Oral sex involves using the mouth to stimulate the penis fellatio , vagina cunnilingus , or anus anilingus. However, it is hard to know the exact risk because a lot of people who have oral sex also have anal or vaginal sex. The type of oral sex that may be the riskiest is mouth-to-penis oral sex. But the risk is still very low, and much lower than with anal or vaginal sex. Though the risk of HIV transmission through oral sex is low, several factors may increase that risk, including sores in the mouth or vagina or on the penis, bleeding gums, oral contact with menstrual blood, and the presence of other sexually transmitted diseases STDs.

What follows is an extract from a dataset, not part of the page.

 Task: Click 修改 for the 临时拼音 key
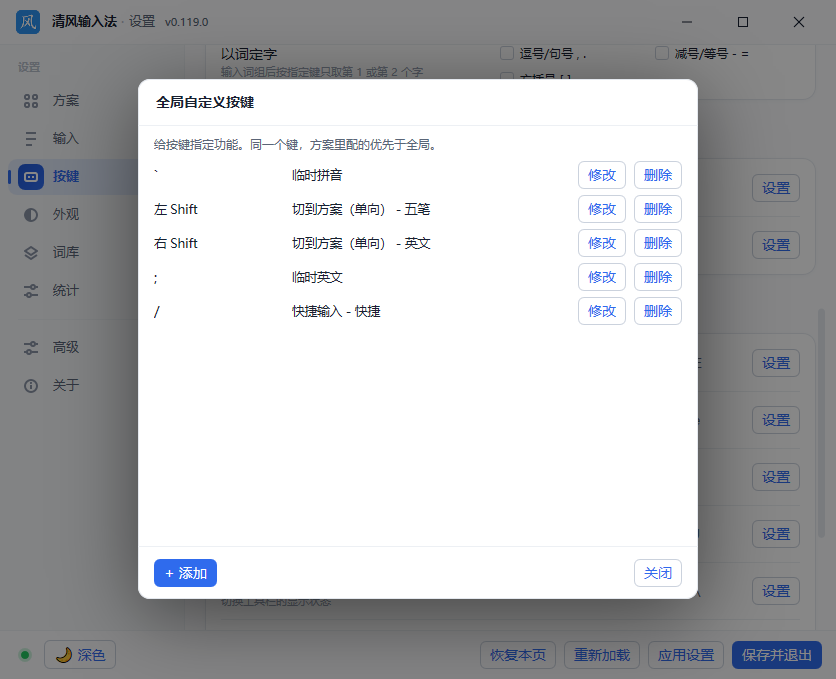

What is it, how do you do it, and most importantly — how can you stay safe? Like most types of sex, it can take a little bit of practice, and talking with your partner to work out what you like best, how to get off, and what your partner likes best will really help. Yes, yes it is. The bad news is that you can still get STIs like herpes , gonorrhoea and chlamydia.
Oral Sex & You: What you need to know to prevent sexually transmitted infections (STIs)
Just like the rest of your sex routine, oral benefits from regularly mixing it up. Mix up your oral game by physically moving around and trying new positions, just like you do in the rest of your sex life. The more body parts that are in the air, the better. Mix it all up by bringing your sex life into new and unexpected places. If your mouth and hands are tired they do a lot of work all day, we get it!
Back to Sexual health. Oral sex is when you stimulate your partner's genitals with your mouth, lips or tongue. This could involve sucking or licking their penis also called fellatio , vagina, vulva or clitoris cunnilingus , or anus anilingus. If you're going to have oral sex with your partner, try different techniques until you find out what you both enjoy. Get more tips on how to make the most of your sex life.